Planning permission for an opencast site at Wheatley Head was refused by Durham County Council last year and this week the appeal against the decision was opened by Government planning inspector Brent Mundy on Tuesday.
Clay Services and Ibstock Building Products want to extract brickshale, fireclay and coal from the site, which lies between Great Lumley and West Rainton.
Clay Services argue that there is a need for the brickshale to keep Throckley Brickworks sustainable, but Durham County Council felt that there was no evidence to suggest the future of the brickworks would be threatened without the quarrying.
Paul Taylor, defending Clay Services, said the county council's denial that mineral extraction was needed implied that it would only be seen as essential if the brickworks were in danger of closing.
At the hearing at Fence Houses Community Centre, Stewart Provan, assistant team leader of Durham County Council's development control team, said the council had received 83 objections to the plans from people living in the village. All of them objected to the impact of traffic taking the mineral from the site. Already noise levels in the village exceed recommended levels and the opencast mine would result in much larger lorries passing through the village.
He said: "The impacts felt by residents will add to an already unacceptable situation. The prolonged, uncoordinated and piecemeal way in which the reserves in this area have been exploited has progressively increased the impacts to residents of Woodstone Village while providing little in the way of planned mitigation."
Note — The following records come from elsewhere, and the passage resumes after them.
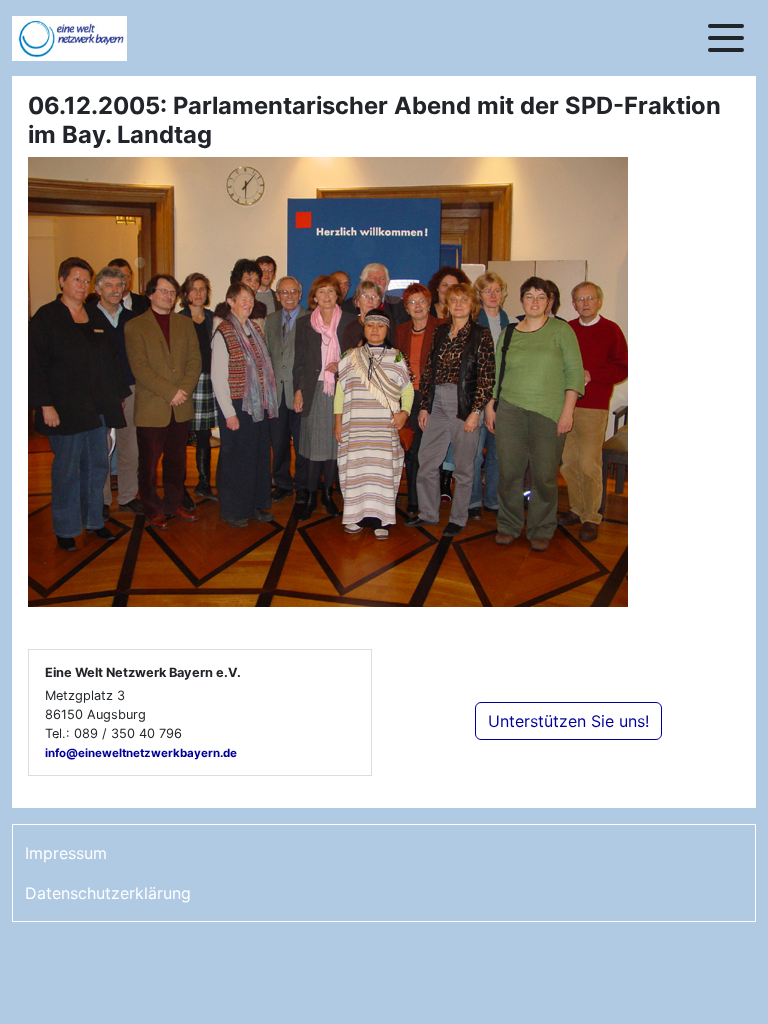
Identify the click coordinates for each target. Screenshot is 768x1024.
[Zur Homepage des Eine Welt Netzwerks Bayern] (92, 38)
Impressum (66, 853)
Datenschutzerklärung (108, 893)
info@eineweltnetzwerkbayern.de (141, 753)
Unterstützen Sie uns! (568, 721)
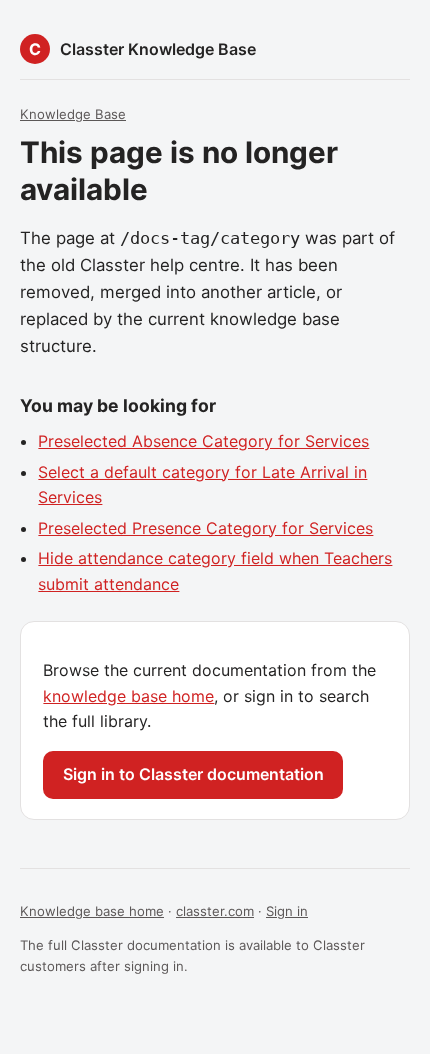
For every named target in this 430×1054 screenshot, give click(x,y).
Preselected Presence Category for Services (205, 528)
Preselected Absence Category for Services (203, 441)
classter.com (215, 911)
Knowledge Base (73, 114)
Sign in (287, 911)
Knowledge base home (92, 911)
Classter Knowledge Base (158, 49)
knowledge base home (128, 696)
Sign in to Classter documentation (193, 774)
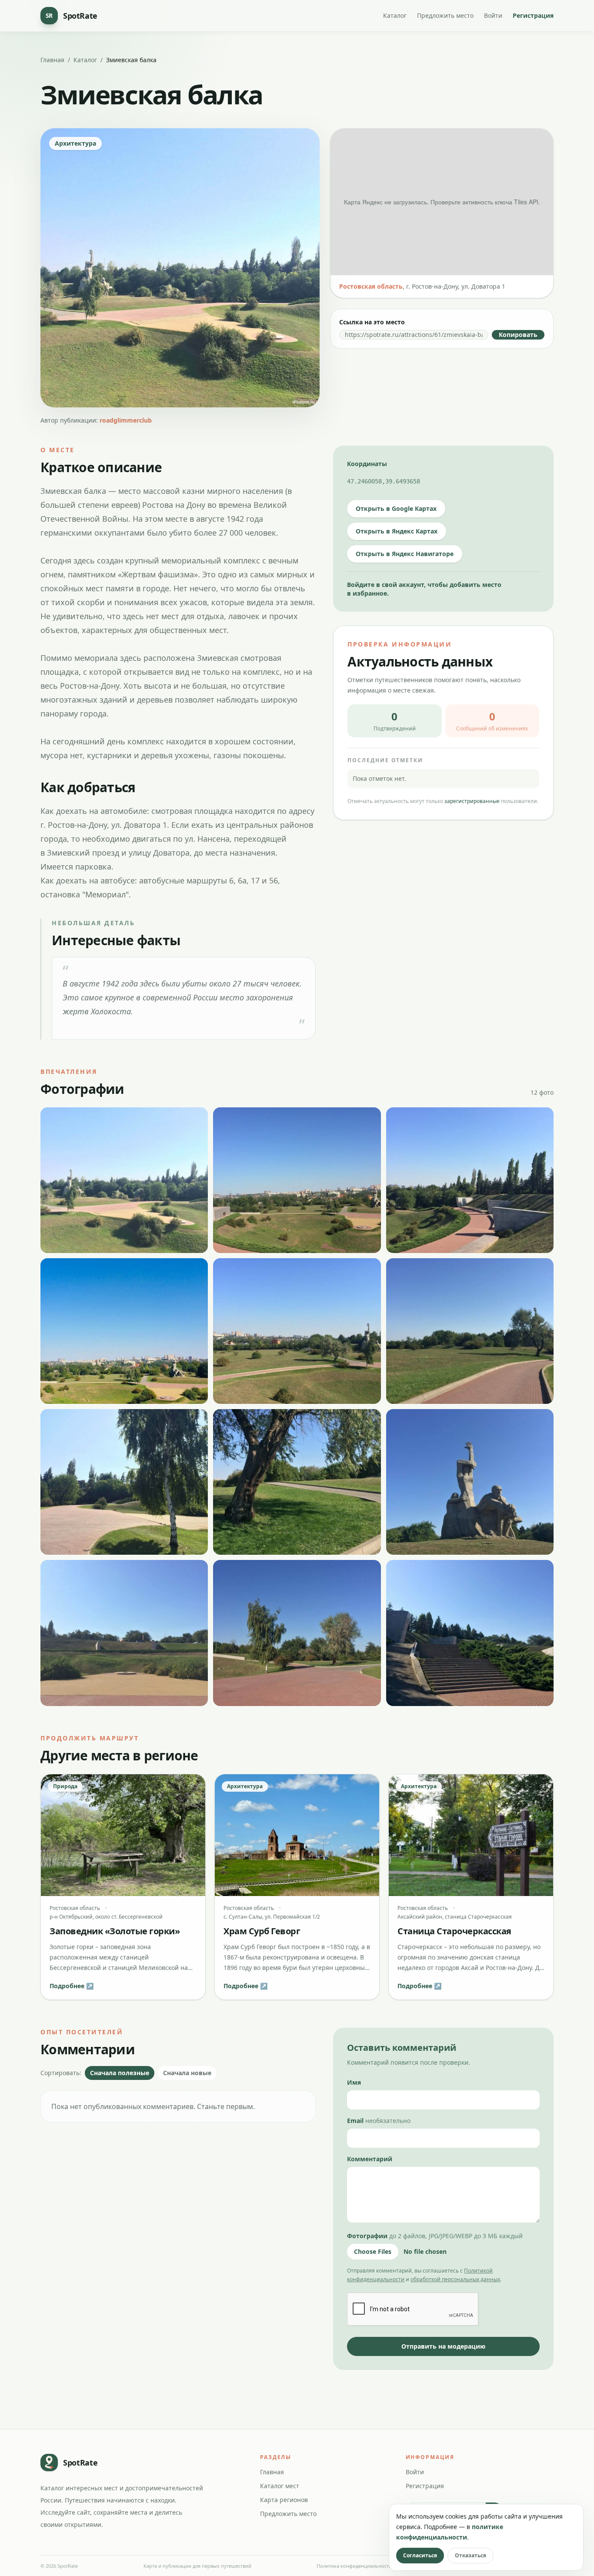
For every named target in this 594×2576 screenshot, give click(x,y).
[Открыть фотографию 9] (470, 1482)
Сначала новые (187, 2073)
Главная (52, 60)
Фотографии (435, 2236)
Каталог (395, 15)
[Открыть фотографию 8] (296, 1482)
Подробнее (71, 1986)
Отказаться (470, 2555)
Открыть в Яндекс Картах (396, 531)
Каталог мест (279, 2486)
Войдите (360, 584)
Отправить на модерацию (443, 2346)
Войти (493, 15)
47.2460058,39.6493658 (383, 481)
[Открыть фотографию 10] (124, 1633)
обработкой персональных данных (455, 2279)
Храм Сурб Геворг (262, 1931)
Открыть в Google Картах (396, 508)
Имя (354, 2082)
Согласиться (420, 2555)
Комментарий (369, 2159)
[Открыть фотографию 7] (124, 1482)
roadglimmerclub (126, 420)
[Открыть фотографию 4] (124, 1331)
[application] (441, 202)
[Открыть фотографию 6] (470, 1331)
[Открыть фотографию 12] (470, 1633)
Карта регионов (284, 2500)
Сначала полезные (119, 2073)
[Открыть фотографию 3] (470, 1180)
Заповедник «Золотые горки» (115, 1931)
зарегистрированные (472, 801)
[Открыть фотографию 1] (124, 1180)
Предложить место (445, 15)
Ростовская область (371, 286)
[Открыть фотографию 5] (296, 1331)
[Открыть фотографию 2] (296, 1180)
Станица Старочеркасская (454, 1931)
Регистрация (533, 15)
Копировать (518, 334)
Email (378, 2120)
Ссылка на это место (372, 322)
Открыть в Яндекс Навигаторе (405, 554)
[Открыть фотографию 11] (296, 1633)
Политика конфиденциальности (354, 2566)
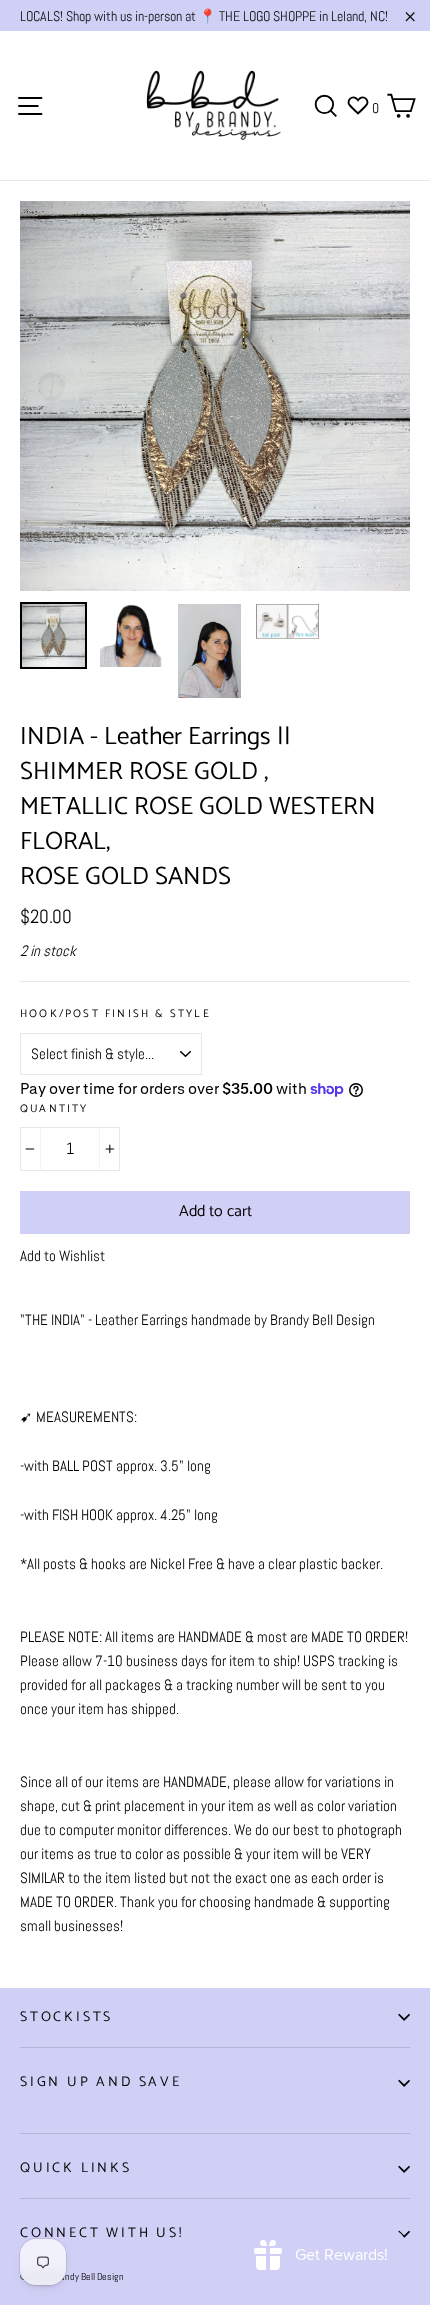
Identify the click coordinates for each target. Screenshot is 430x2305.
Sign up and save (101, 2082)
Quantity (54, 1109)
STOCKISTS (66, 2017)
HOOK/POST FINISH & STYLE (115, 1014)
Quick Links (76, 2168)
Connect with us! (102, 2233)
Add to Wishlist (62, 1255)
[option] (215, 396)
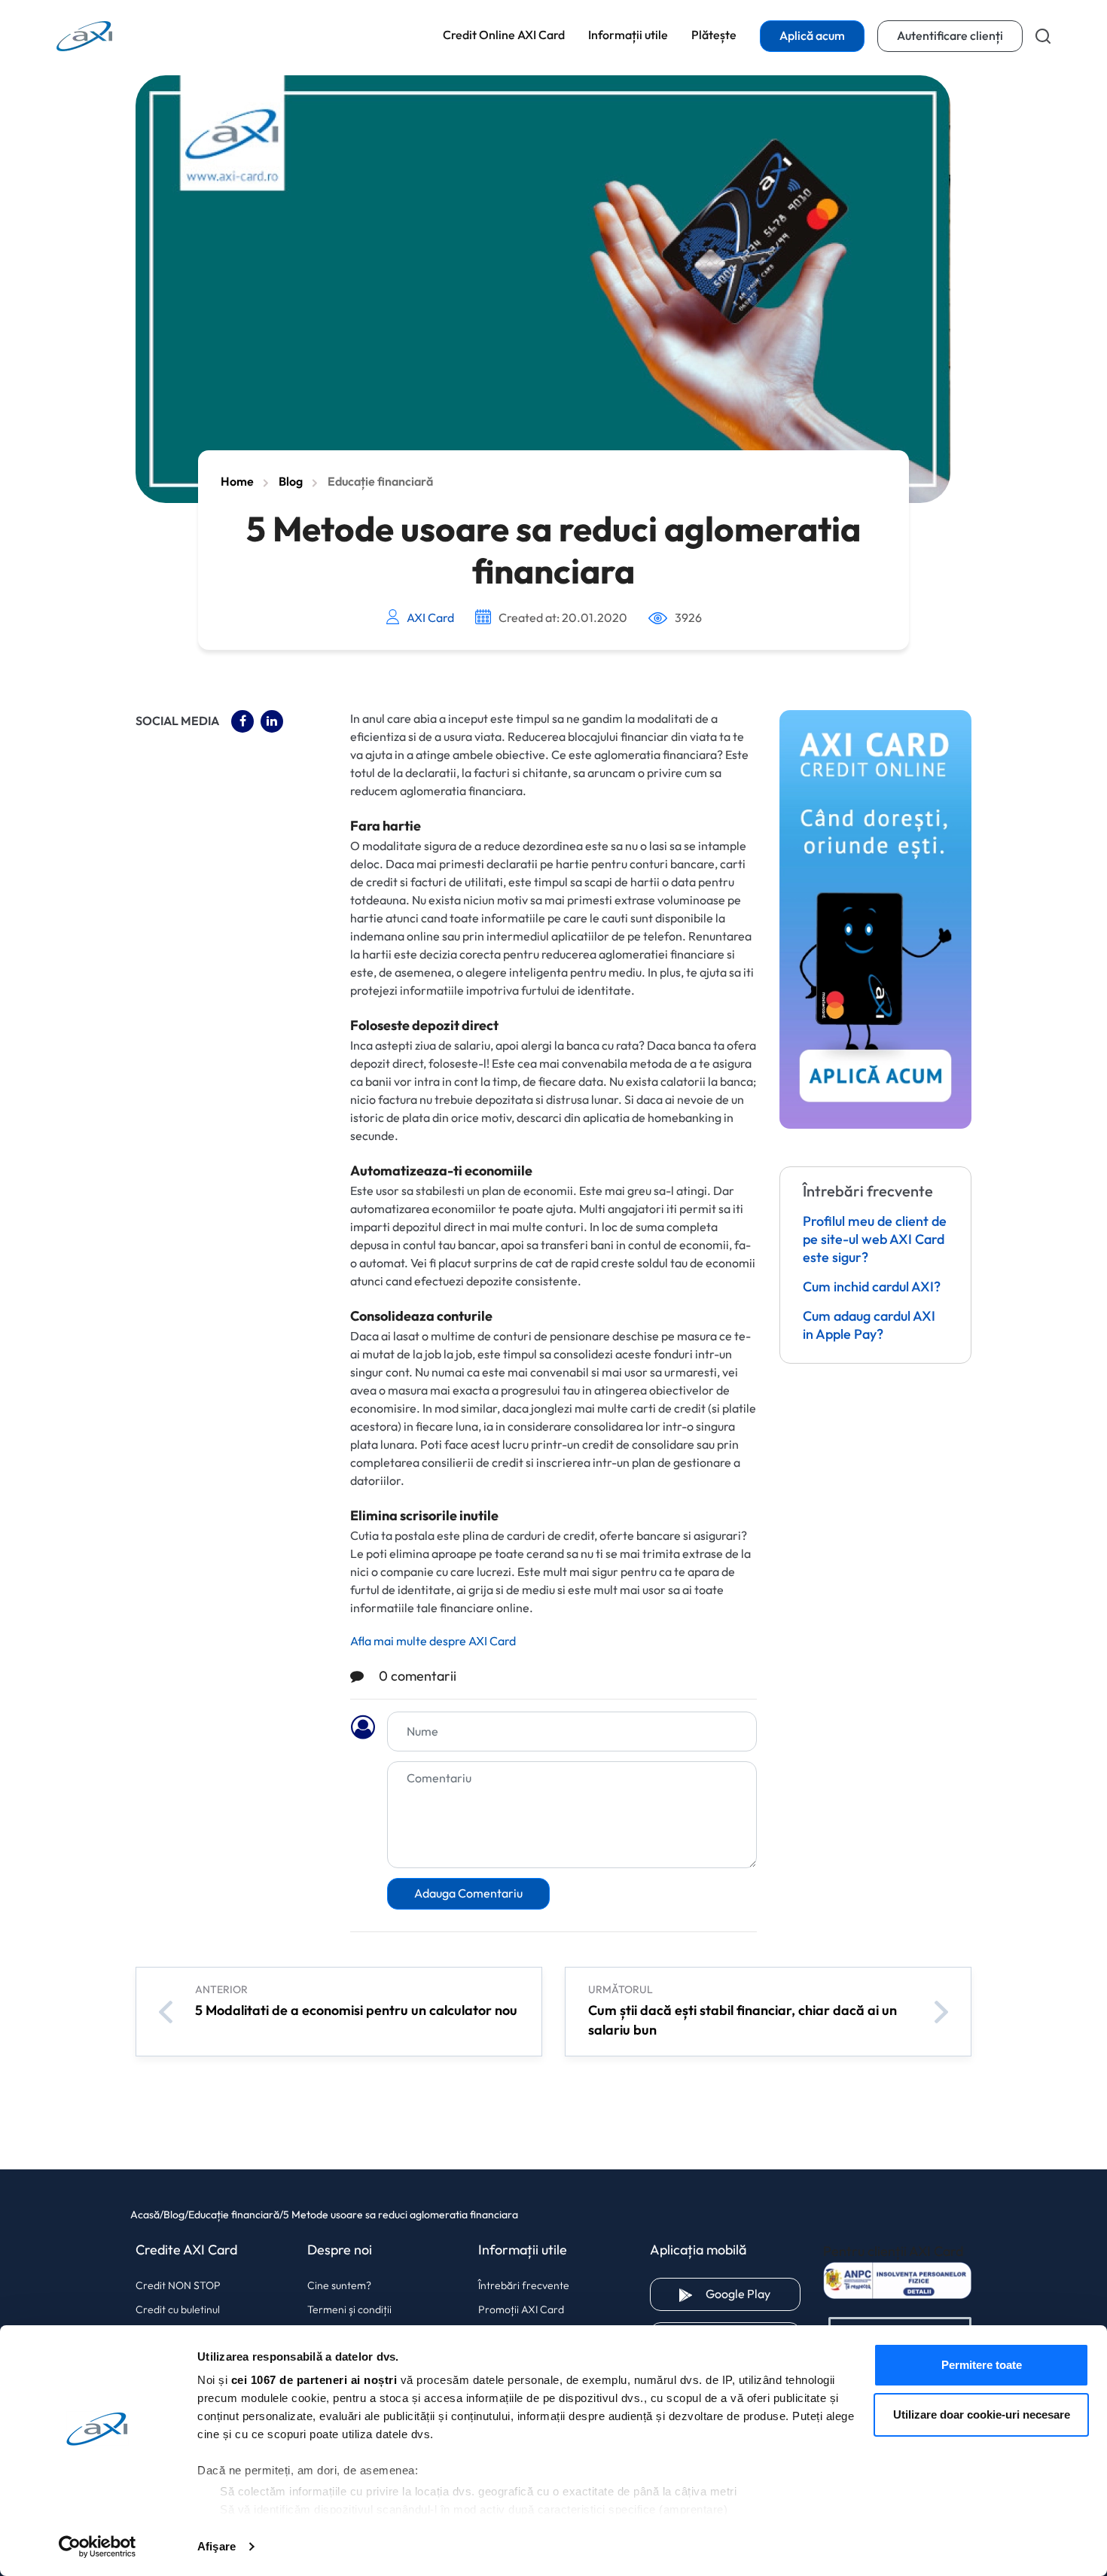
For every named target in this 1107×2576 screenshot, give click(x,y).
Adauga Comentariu (468, 1893)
Mr Taylor refuted the council's claim that the company wanted to extract low carbon shale from Wheatley Head simply for economic reasons so they could increase the speed they produced bricks.
He said Throckley Brickworks received most of its raw materials from another quarry. "It's just there's material that doesn't get used if it isn't mixed with shale from Wheatley Hill, so a great pile of unused material is growing."
The hearing was expected to last four days.